*TASK REQUIREMENTS*. Copy out the Sonnet 4.6 post below word for word, from its title to its final sentence.

*PAGE EXTRACT*.
▼▼▼

Sonnet 4.6: My New Daily Driver

It’s been about 48 hours since Anthropic dropped the v4.6 lineup, and I’ve spent the last two days aggressively refactoring my agent workflows.

For the past year, the rule of thumb was simple: use Opus for complex reasoning/architecture and Sonnet for speed/codegen. That heuristic is dead.

After running Sonnet 4.6 through my standard gauntlet of repo-wide refactors and automated testing loops, I’m changing my default model ID. Here’s why Sonnet 4.6 is the new daily driver for engineering work, and why Opus is becoming a niche tool for researchers.

Opus Performance on a Budget

Let’s look at the numbers that actually matter to us. On SWE-bench Verified, Sonnet 4.6 hit 79.6%, statistically tying it with Opus 4.6.

If you’re building in Cursor or running a PR review bot, you know that "intelligence per dollar" is the only metric that scales. Sonnet 4.6 delivers flagship-level engineering performance at roughly 80% lower cost than the new Opus.

I ran a test suite generating integration tests for a legacy Python backend. Sonnet 4.6 didn't just generate the boilerplate; it correctly inferred undocumented edge cases in the payment gateway logic that usually required Opus-level reasoning to catch.

When you can run five inference loops with Sonnet for the price of one Opus call, the math forces your hand. For automated pipelines, iteration speed and retry budgets beat raw single-shot IQ every time.

Adaptive Thinking & 1M Context

The most immediate DX improvement is the new effort parameter. We finally have control over the model's "thinking time" without convoluted prompt engineering.

▲▲▲

*RECORDED INFORMATION*.
▼▼▼

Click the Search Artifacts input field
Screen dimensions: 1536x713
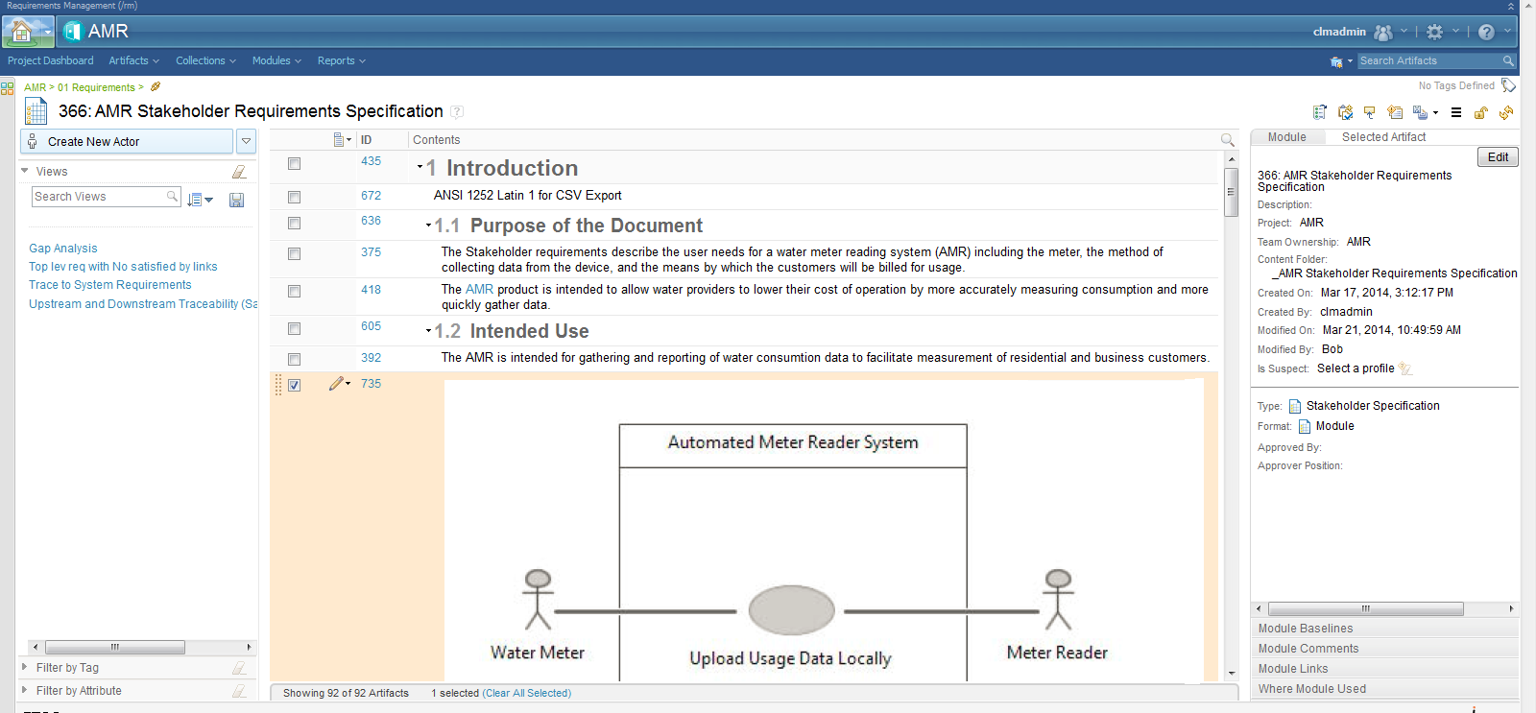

▲▲▲

*REPLY TO THE EXERCISE*.
Sonnet 4.6: My New Daily Driver

It’s been about 48 hours since Anthropic dropped the v4.6 lineup, and I’ve spent the last two days aggressively refactoring my agent workflows.

For the past year, the rule of thumb was simple: use Opus for complex reasoning/architecture and Sonnet for speed/codegen. That heuristic is dead.

After running Sonnet 4.6 through my standard gauntlet of repo-wide refactors and automated testing loops, I’m changing my default model ID. Here’s why Sonnet 4.6 is the new daily driver for engineering work, and why Opus is becoming a niche tool for researchers.

Opus Performance on a Budget

Let’s look at the numbers that actually matter to us. On SWE-bench Verified, Sonnet 4.6 hit 79.6%, statistically tying it with Opus 4.6.

If you’re building in Cursor or running a PR review bot, you know that "intelligence per dollar" is the only metric that scales. Sonnet 4.6 delivers flagship-level engineering performance at roughly 80% lower cost than the new Opus.

I ran a test suite generating integration tests for a legacy Python backend. Sonnet 4.6 didn't just generate the boilerplate; it correctly inferred undocumented edge cases in the payment gateway logic that usually required Opus-level reasoning to catch.

When you can run five inference loops with Sonnet for the price of one Opus call, the math forces your hand. For automated pipelines, iteration speed and retry budgets beat raw single-shot IQ every time.

Adaptive Thinking & 1M Context

The most immediate DX improvement is the new effort parameter. We finally have control over the model's "thinking time" without convoluted prompt engineering.